Canada’s securities regulators should develop smart regulations to ensure that initial coin offerings meet the requirements of both entrepreneurs and investors.
That’s the conclusion of a report from the CD Howe Institute which says that ICOs fill a gap in funding for entrepreneurs with limited access to other capital.
Although individual investors often have relatively small stakes in an ICO-funded project, they are cryptocurrency investments and carry associated risks.
The report’s authors, Thorsten Koeppl and Jeremy Kronick are proposing a simple test to ascertain whether an ICO is fundamental to a business venture's success; and if it is then it should allow for regulatory relief.
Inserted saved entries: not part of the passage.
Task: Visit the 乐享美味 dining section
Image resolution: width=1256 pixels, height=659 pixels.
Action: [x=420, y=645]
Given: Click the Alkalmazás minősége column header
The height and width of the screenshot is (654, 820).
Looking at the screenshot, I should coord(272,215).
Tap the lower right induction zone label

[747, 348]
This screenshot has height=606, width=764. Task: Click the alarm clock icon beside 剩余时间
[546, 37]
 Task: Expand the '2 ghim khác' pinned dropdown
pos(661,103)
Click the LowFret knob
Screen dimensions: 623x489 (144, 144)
They say that for an ICO to be an efficient way of financing, the business venture needs to develop:
- a decentralized platform, usually based on blockchain technology; where
- a coin gives digital access to the platform; and serves as
- a means of payment for users that engage in decentralized, person-to-person (P2P) exchange in order to create and transfer value between them.
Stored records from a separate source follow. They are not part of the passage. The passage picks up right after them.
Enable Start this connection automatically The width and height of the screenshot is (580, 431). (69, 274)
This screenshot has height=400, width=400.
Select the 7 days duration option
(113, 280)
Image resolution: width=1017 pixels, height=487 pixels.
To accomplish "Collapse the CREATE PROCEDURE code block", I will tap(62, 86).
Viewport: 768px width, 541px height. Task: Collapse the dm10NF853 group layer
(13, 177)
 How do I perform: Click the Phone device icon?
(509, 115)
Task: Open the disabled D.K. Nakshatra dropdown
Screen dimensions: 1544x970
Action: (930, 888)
"Our proposed test can also create guidelines for the right approach to taxation that is consistent with the value that is added by such financing," notes Koeppl. "Tax rules can be based on the dual roles of the coins, which are both an investment stake and a currency."
What the regulators should do
Koeppl and Kronick suggest that Canadian securities regulators develop specific regulations for ICOs passing this simple test, including less onerous disclosure requirements, exemptions from securities dealer registration requirements, an extended timeframe for exemptions to be granted, and the restriction of investments to smaller amounts.
Alternatively, the simple test could be formalized quickly and be used to decide whether an ICO obtains access to the Canadian Securities Administrators Sandbox.